Search the material below for the word "computer". Copy every line where it is found.

**** Provided data ****

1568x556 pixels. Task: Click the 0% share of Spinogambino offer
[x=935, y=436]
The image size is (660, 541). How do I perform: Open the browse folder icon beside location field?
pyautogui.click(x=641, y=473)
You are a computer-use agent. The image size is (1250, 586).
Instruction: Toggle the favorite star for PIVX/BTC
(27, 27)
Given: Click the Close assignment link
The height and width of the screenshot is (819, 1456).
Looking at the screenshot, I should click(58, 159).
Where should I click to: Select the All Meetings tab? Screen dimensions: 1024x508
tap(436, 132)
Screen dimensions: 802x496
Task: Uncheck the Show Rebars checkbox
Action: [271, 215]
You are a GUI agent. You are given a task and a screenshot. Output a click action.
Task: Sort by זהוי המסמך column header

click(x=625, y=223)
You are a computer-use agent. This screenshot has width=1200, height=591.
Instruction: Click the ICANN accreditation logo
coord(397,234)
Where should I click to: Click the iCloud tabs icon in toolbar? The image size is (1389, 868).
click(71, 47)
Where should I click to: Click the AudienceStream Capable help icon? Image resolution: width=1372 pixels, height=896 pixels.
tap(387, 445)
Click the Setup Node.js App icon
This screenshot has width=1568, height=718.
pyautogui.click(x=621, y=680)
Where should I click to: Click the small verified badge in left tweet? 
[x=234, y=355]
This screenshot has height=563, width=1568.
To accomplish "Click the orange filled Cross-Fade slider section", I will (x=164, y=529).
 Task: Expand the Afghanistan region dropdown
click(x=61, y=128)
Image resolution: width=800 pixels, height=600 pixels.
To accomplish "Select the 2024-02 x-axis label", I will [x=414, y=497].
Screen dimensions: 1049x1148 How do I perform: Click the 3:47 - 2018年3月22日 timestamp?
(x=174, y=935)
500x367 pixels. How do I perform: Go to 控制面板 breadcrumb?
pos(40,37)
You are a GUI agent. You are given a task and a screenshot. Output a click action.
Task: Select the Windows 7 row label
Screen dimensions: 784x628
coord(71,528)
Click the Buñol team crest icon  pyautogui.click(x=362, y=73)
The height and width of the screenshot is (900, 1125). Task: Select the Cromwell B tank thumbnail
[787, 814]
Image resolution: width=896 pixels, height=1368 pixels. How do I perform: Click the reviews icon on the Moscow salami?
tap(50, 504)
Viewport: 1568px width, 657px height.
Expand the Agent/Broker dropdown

****

*Reply*
You are a computer-use agent. The image size is (1250, 586).
You are a computer-use agent. This screenshot has width=1200, height=591.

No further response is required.